Task objective: The output should be all lines of the entries below in which the word "field" occurs.

Collected data

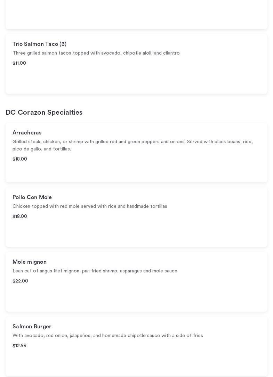Click the Salmon Burger description text
The image size is (273, 377).
click(107, 336)
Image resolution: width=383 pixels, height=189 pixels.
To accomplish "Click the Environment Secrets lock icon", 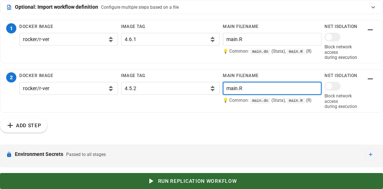I will pyautogui.click(x=9, y=154).
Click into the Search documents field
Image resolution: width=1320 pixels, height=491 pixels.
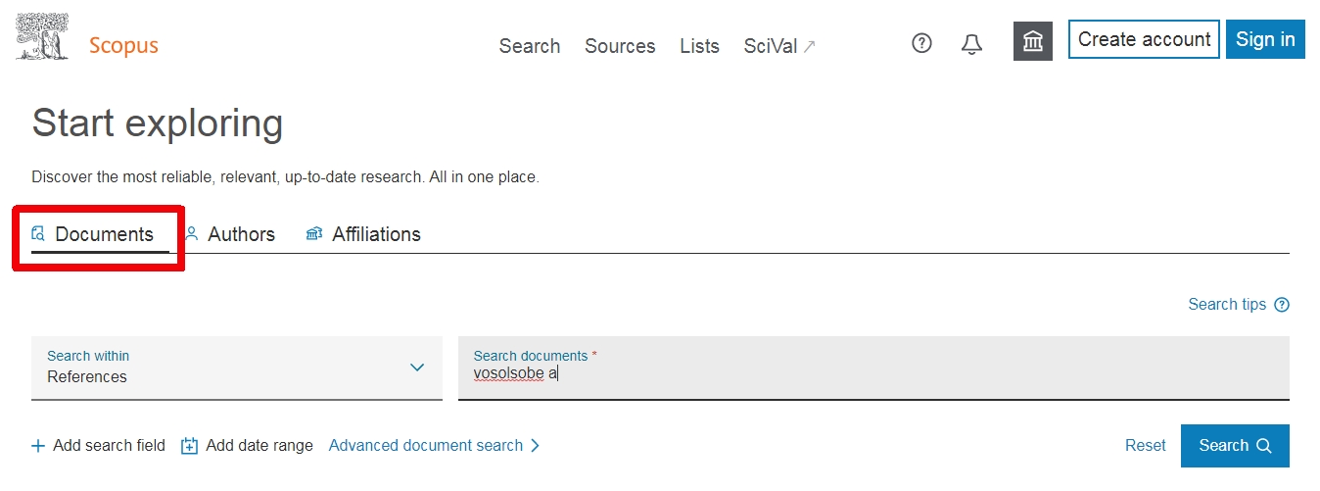point(873,368)
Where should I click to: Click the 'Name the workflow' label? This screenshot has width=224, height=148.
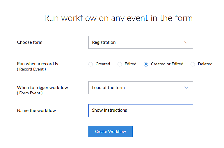click(x=36, y=111)
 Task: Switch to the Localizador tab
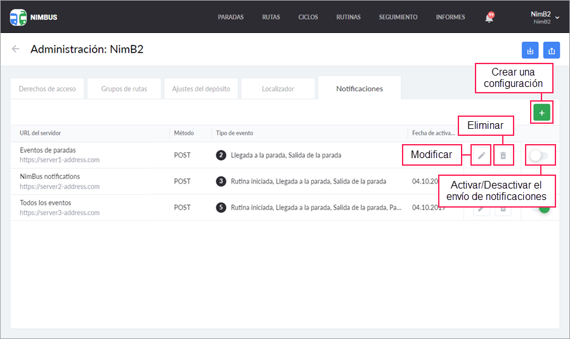(x=278, y=89)
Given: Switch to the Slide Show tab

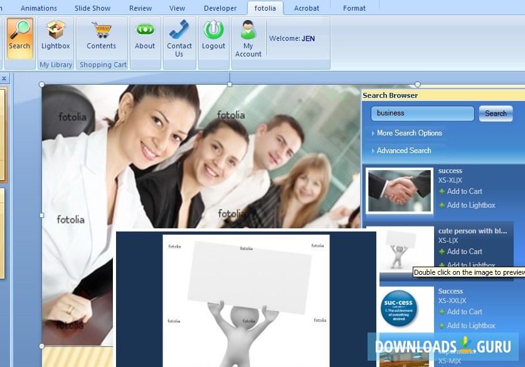Looking at the screenshot, I should 92,8.
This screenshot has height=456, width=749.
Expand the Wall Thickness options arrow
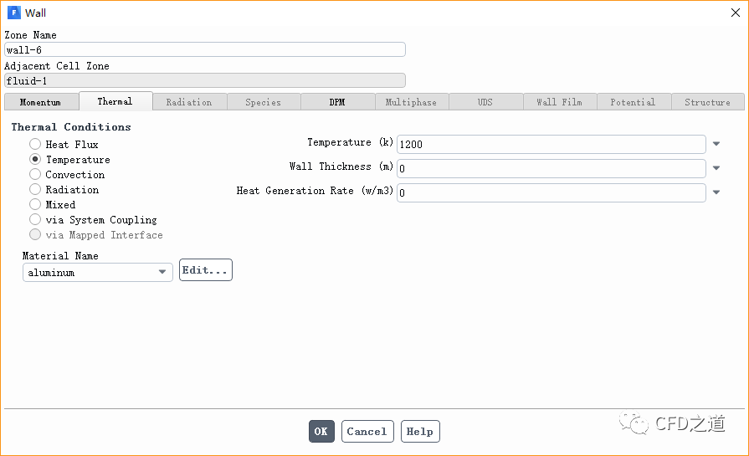[x=716, y=168]
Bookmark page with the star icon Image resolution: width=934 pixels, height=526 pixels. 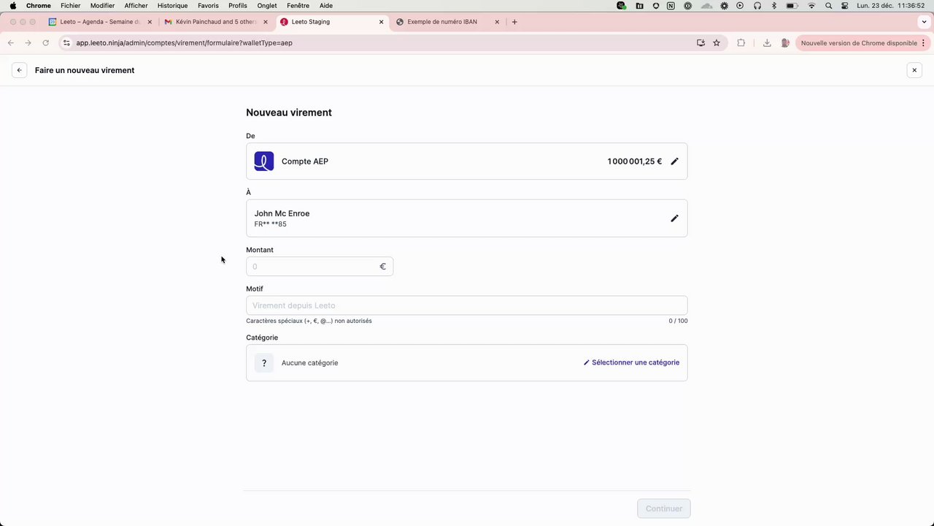(717, 43)
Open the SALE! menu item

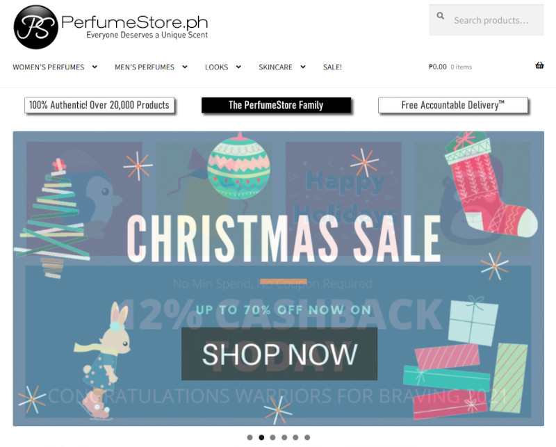[x=332, y=67]
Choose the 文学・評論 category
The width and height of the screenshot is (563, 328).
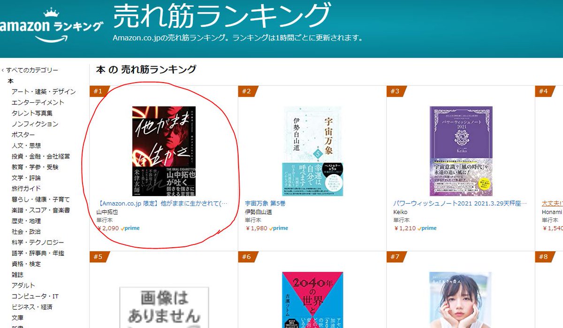tap(26, 178)
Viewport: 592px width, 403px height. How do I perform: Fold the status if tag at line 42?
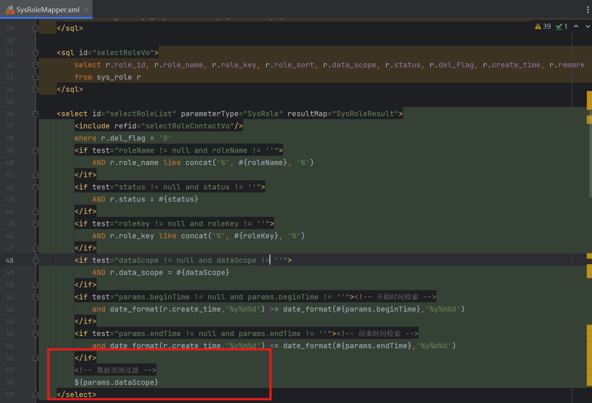click(x=36, y=187)
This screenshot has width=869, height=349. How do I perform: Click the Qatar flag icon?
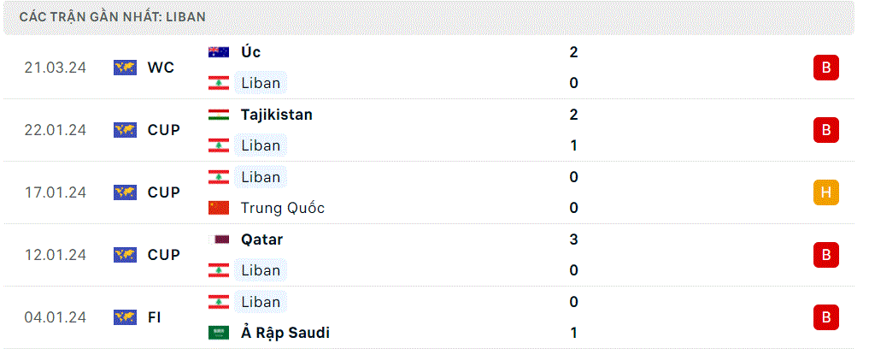(219, 240)
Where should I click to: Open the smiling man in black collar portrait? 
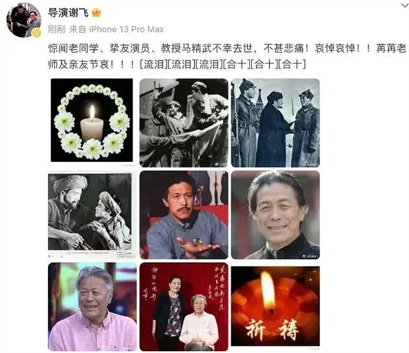click(x=275, y=215)
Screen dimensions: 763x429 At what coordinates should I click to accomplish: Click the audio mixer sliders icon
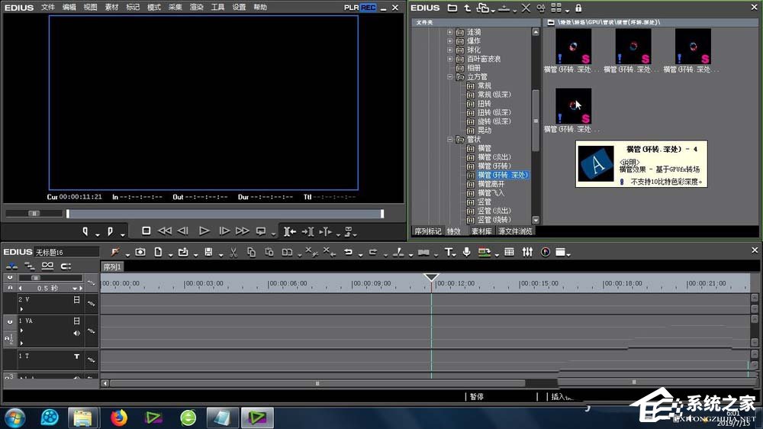(527, 252)
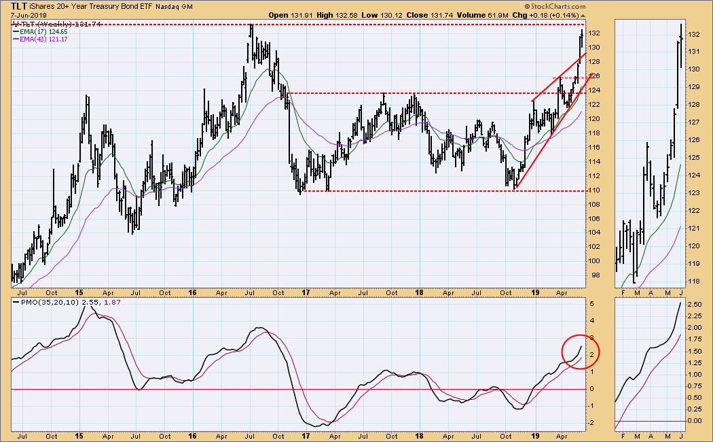Click the upper rising red trendline
Image resolution: width=713 pixels, height=442 pixels.
[558, 77]
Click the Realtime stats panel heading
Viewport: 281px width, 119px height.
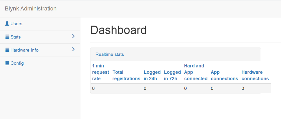click(110, 54)
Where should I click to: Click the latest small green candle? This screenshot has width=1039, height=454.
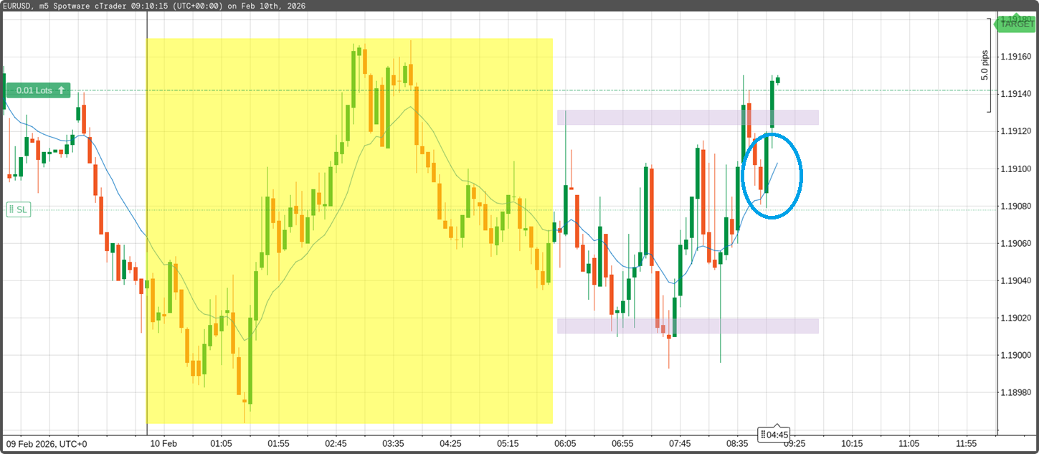(x=778, y=80)
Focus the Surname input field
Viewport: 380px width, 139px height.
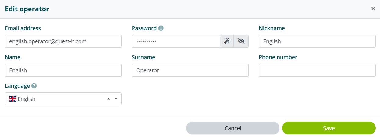click(190, 70)
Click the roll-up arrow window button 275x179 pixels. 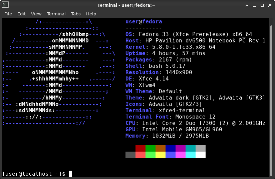(x=247, y=5)
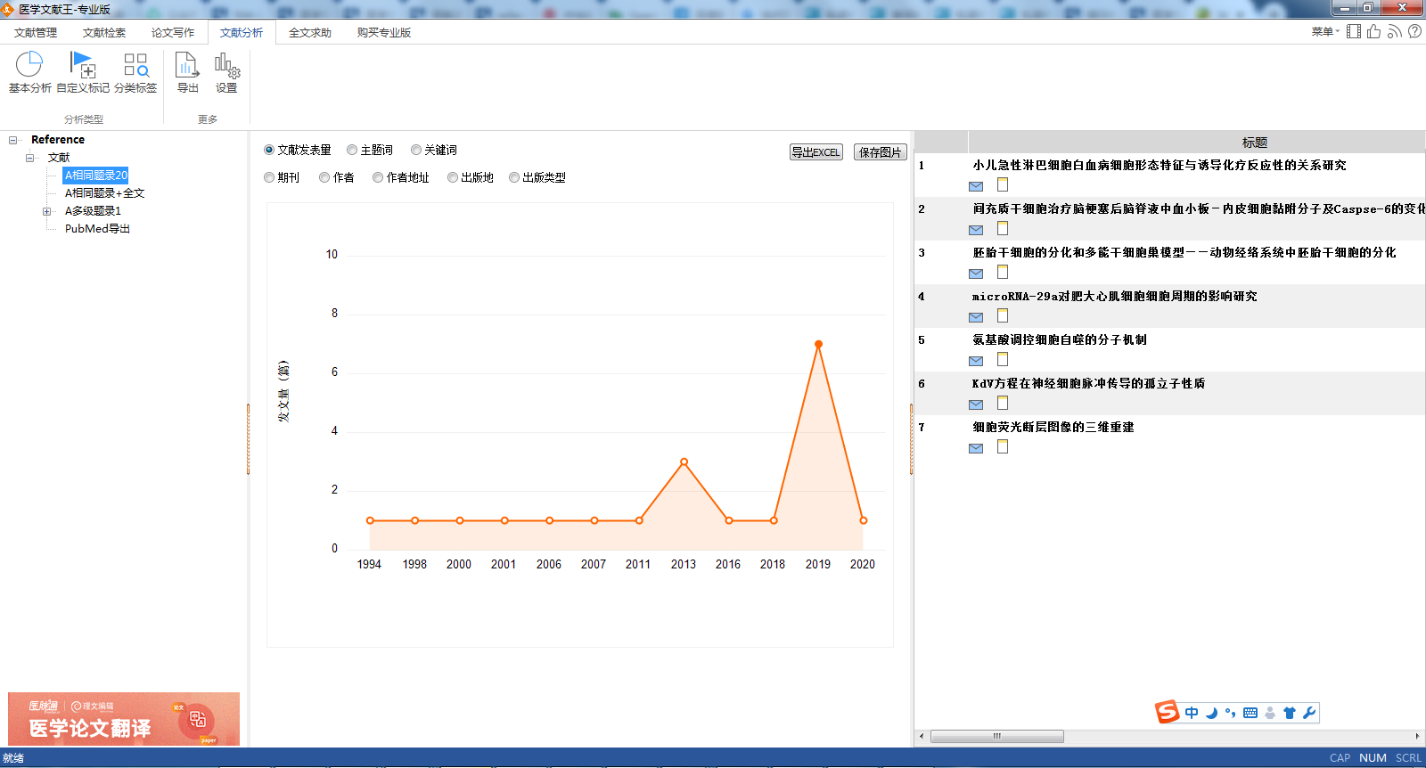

Solution to this exercise:
Click into the Search documents field
Focus the Surname input field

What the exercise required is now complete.